Reproduce the passage on the mature human retinal nerve fiber layer in full, with every word, number, and citation unchanged.

[Passage provided]

◆ ◆ ◆

3.2. Mature Human Retinal Nerve Fiber Layer

The nerve fiber layer is composed of multiple bundles of retinal ganglion cell axons and increases in thickness as these bundles approach the optic nerve head. The retinal ganglion cell axon bundles surrounding the fovea measure 60–70 μm in diameter and are similar in size to the diameters of the capillary nets perfusing them [6]. The retinal ganglion cell axon bundles provide a rough topographic representation within the intraocular part of the optic nerve according to the quadrant they originate in [63]. In monkeys, Minckler showed that the most peripheral retinal ganglion cells give rise to axons bundles that lie deepest in the nerve fiber layer as these axon bundles approach the optic nerve head [64]. At the optic nerve head, these peripheral axon bundles enter the peripheral temporal optic nerve head, as first mentioned by Leber [65]. The retinal ganglion cells located in the peripapillary zone adjacent to the optic nerve head send their axon bundles upward and pierce the nerve fiber layer, occupying a position under the internal limiting membrane. From this position, these axon bundles enter the center of the optic nerve head. Other investigators found similar results in primates [66,67,68]. Only one investigation was performed on the retinotopic organization of human nerve fiber layers [69,70]. They used crystals of carbocyanine dye injected into the peripheral retina as a means of tracing axons within the nerve fiber layer. They demonstrated that the majority of retinal ganglion cell axons bundles arising in the periphery and peripapillary regions are located in the center of the proximal arcuate nerve fiber layer bundles and enter the superior and inferior pole of the optic nerve head in the form of a wedge, similar to a slice of pie. Along their pathway, the individual axons show varicosities rich in mitochondria and have interconnections with desmosomes, with each other, and with surrounding glia cells [71].

◆ ◆ ◆

[Saved entries]
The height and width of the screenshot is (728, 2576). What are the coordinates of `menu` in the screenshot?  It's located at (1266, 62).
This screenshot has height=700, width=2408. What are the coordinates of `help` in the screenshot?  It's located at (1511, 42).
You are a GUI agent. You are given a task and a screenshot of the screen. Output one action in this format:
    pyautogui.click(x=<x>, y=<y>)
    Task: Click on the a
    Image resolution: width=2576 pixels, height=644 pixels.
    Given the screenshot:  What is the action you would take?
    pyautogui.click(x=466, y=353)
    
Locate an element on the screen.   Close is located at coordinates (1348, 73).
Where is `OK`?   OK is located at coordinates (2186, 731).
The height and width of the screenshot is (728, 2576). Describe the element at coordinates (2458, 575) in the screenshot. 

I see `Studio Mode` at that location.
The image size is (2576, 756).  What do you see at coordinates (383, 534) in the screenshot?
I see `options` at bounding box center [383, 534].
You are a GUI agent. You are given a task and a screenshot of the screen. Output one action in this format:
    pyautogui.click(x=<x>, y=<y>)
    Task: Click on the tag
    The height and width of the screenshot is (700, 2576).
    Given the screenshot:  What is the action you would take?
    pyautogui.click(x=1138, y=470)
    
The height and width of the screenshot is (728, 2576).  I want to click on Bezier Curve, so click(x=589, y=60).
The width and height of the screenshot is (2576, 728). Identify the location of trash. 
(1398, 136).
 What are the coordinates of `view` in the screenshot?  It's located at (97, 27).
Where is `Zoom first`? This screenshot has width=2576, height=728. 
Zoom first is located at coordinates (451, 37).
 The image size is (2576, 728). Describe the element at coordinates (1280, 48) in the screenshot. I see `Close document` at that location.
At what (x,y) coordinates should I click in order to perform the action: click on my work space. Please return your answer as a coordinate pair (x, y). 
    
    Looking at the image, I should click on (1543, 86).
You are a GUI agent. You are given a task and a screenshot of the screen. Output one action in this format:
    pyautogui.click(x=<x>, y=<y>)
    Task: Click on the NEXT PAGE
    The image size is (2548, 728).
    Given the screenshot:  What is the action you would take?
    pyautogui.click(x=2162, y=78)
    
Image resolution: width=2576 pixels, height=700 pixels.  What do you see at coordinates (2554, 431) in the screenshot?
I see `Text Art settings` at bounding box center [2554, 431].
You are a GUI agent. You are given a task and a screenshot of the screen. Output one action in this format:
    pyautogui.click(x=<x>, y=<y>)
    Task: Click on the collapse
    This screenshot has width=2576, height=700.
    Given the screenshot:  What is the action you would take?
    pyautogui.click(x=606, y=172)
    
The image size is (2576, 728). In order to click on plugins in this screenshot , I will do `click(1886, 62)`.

◆ ◆ ◆

[Expected answer]
3.2. Mature Human Retinal Nerve Fiber Layer

The nerve fiber layer is composed of multiple bundles of retinal ganglion cell axons and increases in thickness as these bundles approach the optic nerve head. The retinal ganglion cell axon bundles surrounding the fovea measure 60–70 μm in diameter and are similar in size to the diameters of the capillary nets perfusing them [6]. The retinal ganglion cell axon bundles provide a rough topographic representation within the intraocular part of the optic nerve according to the quadrant they originate in [63]. In monkeys, Minckler showed that the most peripheral retinal ganglion cells give rise to axons bundles that lie deepest in the nerve fiber layer as these axon bundles approach the optic nerve head [64]. At the optic nerve head, these peripheral axon bundles enter the peripheral temporal optic nerve head, as first mentioned by Leber [65]. The retinal ganglion cells located in the peripapillary zone adjacent to the optic nerve head send their axon bundles upward and pierce the nerve fiber layer, occupying a position under the internal limiting membrane. From this position, these axon bundles enter the center of the optic nerve head. Other investigators found similar results in primates [66,67,68]. Only one investigation was performed on the retinotopic organization of human nerve fiber layers [69,70]. They used crystals of carbocyanine dye injected into the peripheral retina as a means of tracing axons within the nerve fiber layer. They demonstrated that the majority of retinal ganglion cell axons bundles arising in the periphery and peripapillary regions are located in the center of the proximal arcuate nerve fiber layer bundles and enter the superior and inferior pole of the optic nerve head in the form of a wedge, similar to a slice of pie. Along their pathway, the individual axons show varicosities rich in mitochondria and have interconnections with desmosomes, with each other, and with surrounding glia cells [71].